**Exercise inputs**
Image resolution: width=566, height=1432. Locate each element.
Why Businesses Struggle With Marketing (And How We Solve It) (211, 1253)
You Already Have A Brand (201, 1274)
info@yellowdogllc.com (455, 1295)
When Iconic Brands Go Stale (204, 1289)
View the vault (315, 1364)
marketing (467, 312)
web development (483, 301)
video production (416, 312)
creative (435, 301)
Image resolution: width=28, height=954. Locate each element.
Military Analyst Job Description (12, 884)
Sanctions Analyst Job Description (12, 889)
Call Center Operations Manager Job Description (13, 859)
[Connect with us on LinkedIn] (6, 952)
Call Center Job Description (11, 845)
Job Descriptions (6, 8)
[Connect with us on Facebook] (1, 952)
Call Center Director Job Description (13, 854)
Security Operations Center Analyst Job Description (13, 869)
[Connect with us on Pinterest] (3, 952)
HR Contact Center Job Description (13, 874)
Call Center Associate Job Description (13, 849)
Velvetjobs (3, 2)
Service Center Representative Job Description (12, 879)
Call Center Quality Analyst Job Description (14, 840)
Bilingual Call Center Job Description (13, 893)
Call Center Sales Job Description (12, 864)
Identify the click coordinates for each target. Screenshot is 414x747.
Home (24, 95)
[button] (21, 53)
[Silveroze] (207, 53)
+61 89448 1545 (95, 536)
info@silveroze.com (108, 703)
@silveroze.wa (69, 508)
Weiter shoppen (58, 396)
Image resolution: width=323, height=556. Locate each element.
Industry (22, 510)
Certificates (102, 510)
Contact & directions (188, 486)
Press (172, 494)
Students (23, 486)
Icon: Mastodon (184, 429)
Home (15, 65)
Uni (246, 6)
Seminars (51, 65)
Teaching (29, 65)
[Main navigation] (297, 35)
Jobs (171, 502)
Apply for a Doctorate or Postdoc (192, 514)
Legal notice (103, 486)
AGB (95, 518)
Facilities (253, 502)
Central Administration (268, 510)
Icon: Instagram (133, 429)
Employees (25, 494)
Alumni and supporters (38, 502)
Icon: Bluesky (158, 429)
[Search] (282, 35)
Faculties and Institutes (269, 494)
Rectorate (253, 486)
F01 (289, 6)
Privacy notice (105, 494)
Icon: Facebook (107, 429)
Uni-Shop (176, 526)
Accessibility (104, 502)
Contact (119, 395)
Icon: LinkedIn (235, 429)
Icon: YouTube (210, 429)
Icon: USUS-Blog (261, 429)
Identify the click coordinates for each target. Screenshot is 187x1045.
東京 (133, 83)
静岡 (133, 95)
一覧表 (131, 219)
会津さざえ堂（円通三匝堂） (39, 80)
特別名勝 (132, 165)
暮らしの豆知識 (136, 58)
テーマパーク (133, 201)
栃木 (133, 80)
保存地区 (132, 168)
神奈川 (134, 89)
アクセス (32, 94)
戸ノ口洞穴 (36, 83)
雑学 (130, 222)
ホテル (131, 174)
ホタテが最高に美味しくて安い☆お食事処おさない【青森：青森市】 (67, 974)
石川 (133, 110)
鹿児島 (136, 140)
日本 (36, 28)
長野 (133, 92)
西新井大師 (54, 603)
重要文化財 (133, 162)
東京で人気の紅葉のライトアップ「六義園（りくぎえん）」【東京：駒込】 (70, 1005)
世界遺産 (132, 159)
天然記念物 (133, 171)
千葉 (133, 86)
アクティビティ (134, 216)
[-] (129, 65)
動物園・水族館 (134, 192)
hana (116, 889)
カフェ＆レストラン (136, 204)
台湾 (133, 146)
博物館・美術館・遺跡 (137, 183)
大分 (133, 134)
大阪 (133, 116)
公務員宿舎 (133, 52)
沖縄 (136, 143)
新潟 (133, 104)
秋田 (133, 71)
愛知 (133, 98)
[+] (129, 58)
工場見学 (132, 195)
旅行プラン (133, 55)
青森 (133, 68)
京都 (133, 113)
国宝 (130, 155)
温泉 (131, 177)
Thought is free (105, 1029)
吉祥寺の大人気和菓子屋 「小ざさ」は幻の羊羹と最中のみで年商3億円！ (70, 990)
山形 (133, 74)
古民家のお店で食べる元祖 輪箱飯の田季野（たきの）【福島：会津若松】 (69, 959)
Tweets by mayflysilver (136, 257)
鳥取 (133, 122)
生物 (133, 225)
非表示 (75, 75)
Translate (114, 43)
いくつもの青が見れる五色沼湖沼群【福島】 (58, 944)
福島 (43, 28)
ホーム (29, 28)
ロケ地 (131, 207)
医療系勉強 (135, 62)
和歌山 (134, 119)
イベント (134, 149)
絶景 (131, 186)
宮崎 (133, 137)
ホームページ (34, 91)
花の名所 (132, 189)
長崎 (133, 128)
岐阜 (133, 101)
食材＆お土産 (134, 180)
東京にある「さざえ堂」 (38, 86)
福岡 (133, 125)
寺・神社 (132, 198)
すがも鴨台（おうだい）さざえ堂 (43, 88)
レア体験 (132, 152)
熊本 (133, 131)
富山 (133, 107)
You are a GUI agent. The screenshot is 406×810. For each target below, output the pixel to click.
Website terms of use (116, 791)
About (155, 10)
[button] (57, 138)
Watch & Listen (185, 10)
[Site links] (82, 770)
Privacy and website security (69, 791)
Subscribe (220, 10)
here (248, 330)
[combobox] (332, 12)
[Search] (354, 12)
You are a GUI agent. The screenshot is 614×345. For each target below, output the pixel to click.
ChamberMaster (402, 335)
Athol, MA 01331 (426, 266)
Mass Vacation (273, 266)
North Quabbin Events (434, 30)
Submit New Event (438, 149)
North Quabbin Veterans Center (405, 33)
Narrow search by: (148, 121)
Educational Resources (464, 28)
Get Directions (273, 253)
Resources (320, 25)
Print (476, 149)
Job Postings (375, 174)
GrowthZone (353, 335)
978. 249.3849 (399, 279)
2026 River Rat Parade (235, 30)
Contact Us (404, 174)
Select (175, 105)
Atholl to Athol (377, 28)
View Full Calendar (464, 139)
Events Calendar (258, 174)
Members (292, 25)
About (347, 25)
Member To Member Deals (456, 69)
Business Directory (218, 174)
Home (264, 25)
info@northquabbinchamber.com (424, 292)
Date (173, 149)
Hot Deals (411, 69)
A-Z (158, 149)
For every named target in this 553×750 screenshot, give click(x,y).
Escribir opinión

**Given instruction**
Could you extract the data from the line containing "1545 (95, 536)" up to and including the line containing "Apply for a Doctorate or Postdoc (192, 514)", reproducing each line unchanged?

**Task output**
+61 89448 1545 (95, 536)
info@silveroze.com (108, 703)
@silveroze.wa (69, 508)
Weiter shoppen (58, 396)
Image resolution: width=323, height=556. Locate each element.
Industry (22, 510)
Certificates (102, 510)
Contact & directions (188, 486)
Press (172, 494)
Students (23, 486)
Icon: Mastodon (184, 429)
Home (15, 65)
Uni (246, 6)
Seminars (51, 65)
Teaching (29, 65)
[Main navigation] (297, 35)
Jobs (171, 502)
Apply for a Doctorate or Postdoc (192, 514)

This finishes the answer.